= St Albans Press =

English printing press

The St Albans Press was the third printing press set up in England, in 1479. It was situated in the Abbey Gateway, St Albans, a part of the Benedictine Monastery of St Albans. The name of the printer is unknown, only referred to by Wynkyn de Worde in a reprinting of one of the St Albans books as 'Sometime schoolmaster'. He has sometimes been identified as John Marchall, master of St Albans School; however, a passage written by Worde in 1497 implies that the printer was deceased, and Marchall is known to have lived until 1501. Recent research has produced the name John Haule as a possible candidate for the Schoolmaster Printer. He presented the school with its first printed textbook, the Elegantiolae, which was the first book printed at the press, and he was a printer, probably in St Albans in 1479.

However, the historian Nicholas Orme, in his “Medieval Schools, From Roman Britain to Renaissance England”, states, “Books were also acquired by schools and institutions. One of the earliest known is a Priscian Major [the first sixteen books of Priscian's Latin grammar, the Institutiones grammaticae] given to St Albans school by John Haule, apparently before 1310." Orme was citing the register of the abbots of St Albans: “Item, Johannes Haule praedictis Scolis dedit Priscianum magnum.”

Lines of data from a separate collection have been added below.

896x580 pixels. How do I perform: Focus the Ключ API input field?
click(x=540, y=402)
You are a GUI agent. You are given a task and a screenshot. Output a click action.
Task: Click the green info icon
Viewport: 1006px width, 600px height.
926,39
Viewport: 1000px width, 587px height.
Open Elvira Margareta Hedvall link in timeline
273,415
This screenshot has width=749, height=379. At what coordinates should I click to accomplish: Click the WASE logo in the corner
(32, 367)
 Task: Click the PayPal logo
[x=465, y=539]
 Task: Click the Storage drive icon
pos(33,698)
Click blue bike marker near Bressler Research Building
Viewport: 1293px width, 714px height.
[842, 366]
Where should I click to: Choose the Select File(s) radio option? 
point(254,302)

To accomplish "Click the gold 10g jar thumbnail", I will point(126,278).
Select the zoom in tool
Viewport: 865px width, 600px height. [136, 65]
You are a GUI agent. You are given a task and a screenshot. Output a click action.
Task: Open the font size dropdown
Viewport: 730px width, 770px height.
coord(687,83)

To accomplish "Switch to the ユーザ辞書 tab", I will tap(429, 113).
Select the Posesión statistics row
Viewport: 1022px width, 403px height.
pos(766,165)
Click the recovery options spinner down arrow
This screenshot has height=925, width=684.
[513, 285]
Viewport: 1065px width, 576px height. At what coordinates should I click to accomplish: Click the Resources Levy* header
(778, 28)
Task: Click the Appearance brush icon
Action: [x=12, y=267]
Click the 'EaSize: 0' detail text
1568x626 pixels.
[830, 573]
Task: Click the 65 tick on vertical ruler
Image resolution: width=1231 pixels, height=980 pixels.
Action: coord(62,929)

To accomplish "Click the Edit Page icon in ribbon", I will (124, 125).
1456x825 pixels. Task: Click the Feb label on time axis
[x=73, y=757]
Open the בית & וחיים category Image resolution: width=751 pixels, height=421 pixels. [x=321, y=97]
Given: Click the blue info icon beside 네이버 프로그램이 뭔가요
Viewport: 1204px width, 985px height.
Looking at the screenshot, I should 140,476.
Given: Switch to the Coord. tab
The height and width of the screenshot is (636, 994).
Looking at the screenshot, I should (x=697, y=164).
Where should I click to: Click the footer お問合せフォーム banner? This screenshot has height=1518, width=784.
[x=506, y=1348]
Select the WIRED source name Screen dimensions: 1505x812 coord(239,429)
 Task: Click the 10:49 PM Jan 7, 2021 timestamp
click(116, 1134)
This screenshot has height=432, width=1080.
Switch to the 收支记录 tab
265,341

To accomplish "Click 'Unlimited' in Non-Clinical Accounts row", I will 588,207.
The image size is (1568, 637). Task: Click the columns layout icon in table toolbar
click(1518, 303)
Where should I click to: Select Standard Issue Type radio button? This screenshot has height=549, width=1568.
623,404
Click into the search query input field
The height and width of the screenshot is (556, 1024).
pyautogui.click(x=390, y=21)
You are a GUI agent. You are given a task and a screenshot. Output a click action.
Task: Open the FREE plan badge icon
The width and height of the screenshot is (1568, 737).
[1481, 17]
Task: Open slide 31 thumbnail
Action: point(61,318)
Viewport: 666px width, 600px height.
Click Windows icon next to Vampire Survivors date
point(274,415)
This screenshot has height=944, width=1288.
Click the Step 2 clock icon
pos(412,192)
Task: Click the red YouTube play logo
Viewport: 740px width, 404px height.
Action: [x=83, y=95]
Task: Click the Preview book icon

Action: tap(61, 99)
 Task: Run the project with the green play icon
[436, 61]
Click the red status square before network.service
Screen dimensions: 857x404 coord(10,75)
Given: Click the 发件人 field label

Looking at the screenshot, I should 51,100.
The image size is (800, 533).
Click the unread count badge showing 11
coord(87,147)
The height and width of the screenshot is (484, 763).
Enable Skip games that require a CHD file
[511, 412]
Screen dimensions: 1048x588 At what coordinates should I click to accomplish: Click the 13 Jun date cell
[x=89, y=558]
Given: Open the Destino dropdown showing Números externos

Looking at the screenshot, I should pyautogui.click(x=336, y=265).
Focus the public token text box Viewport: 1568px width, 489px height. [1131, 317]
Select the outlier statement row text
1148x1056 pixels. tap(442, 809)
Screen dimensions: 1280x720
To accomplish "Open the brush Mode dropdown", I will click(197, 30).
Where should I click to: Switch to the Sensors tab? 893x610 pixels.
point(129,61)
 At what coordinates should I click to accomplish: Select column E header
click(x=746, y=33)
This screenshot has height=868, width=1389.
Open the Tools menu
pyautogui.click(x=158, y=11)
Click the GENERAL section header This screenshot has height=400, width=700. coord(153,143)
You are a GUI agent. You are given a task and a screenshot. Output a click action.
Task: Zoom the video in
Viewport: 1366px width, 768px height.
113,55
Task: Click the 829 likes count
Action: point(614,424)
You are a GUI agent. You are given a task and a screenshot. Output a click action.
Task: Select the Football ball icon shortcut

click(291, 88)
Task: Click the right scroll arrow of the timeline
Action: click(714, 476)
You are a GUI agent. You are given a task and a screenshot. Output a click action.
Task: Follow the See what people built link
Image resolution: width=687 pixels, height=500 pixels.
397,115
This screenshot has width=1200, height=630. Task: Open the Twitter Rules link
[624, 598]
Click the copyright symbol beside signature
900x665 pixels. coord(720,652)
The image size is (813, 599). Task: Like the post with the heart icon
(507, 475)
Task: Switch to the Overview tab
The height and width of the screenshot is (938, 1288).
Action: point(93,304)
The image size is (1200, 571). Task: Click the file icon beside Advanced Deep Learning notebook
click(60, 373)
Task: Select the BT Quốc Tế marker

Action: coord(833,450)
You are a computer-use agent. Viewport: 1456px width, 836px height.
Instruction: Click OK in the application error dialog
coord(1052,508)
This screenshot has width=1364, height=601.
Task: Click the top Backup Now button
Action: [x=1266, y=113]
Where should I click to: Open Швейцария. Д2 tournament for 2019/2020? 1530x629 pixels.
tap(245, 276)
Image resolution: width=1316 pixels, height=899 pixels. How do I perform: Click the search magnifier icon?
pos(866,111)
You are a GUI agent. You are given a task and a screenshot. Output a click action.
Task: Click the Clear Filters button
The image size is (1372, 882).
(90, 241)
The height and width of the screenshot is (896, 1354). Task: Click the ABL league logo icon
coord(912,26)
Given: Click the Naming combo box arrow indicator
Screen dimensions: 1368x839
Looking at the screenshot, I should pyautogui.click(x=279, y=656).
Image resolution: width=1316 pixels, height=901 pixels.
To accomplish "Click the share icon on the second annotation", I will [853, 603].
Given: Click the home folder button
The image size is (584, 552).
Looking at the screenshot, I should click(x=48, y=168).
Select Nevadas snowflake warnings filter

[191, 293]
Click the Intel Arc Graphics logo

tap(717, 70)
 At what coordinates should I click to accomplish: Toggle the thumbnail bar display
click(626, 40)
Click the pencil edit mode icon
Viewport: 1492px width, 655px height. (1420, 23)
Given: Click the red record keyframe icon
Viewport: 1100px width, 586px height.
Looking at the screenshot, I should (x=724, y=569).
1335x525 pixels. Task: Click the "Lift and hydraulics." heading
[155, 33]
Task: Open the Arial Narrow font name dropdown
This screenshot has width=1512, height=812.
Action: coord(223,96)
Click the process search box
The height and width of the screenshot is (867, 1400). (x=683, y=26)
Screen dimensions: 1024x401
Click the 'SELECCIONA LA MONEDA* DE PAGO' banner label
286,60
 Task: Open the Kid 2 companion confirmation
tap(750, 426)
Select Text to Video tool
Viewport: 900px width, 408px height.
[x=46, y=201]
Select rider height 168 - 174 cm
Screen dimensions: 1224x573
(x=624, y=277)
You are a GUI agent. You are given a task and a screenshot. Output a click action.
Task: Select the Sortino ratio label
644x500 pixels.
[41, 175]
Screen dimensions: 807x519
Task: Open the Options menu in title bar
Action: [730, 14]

Lotte Hellinga has suggested that “there were several people working successively at the abbey.” Printing was done in St Albans in two distinct phases, probably by two printers or teams of printers. During the first phase, from 1479 to 1481, they printed six books in Latin for grammar school and university students, with a high standard of typesetting and printing. Then there was an interval of five years, after which printing resumed in 1486. During the second phase, they printed two books in English for a more general audience, with a lower standard of technical skill.

One possible candidate for the Schoolmaster Printer is William Waren. In 1480, in a feoffment or property conveyance in Watford, about five miles away, he was called Master William Waryn, schoolmaster. He was identified as William Waren, Master of Grammar and warden of the Grammar School of St Albans in a case in Common Pleas recorded from 1486 to 1489. He was the plaintiff against the Abbot of St Albans for a debt of £36. William Waren was awarded Master of Grammar at Cambridge in 1468-9. In his will, written in February and proven in March 1489/90, he requests to be buried in the nave of the Abbey church.

There was another printer active in St Albans in the 1530s. In cases in Common Pleas in 1535, he is recorded as Richard Baugh, of St Albans, printer, and as Richard Baugh alias Waters, of St Albans, stationer.

==Works==
There are eight known printed works which came from the press:

- Elegantiolae, Augustinus Datus (Agostino Dati, 1420–1478), about 1479. This work was a standard school text of the period, printed in very many editions.
- De modis significandi, seu Grammatica speculativa, Thomas de Erfordia, 1480.
- Margarita eloquentiae, sive Rhetorica nova, Laurentius Gulielmus Traversanus de Saona, 1480. The author Lorenzo Guglielmo Traversagni (1425–1503) was a Franciscan and humanist, and this work was a shorter version of his book on rhetoric.
- Quaestiones super Physica Aristotelis, Johannes Canonicus, 1481. The author was writing in the 1320s.
- Exempla Sacrae Scripturae ex utroque Testamento collecta, Nicolaus de Hanapis, 1481. This was a work from the 13th century; the author, a French Dominican, became Latin Patriarch of Jerusalem.
- Scriptum in logica sua, Antonius Andreae, about 1481-82.
- The Chronicles of England, about 1486. This was an enlarged edition of William Caxton's Chronicles, with additions from the Fasciculus temporum of Werner Rolevinck.
- Book of Saint Albans (Book of Hawking, Hunting, and Heraldry), not before 1486.

==Current usage==
The Press now exists as a holding company, John Insomuch Schoolmaster Printer 1479 Ltd, incorporated 1996, owned by St Albans School.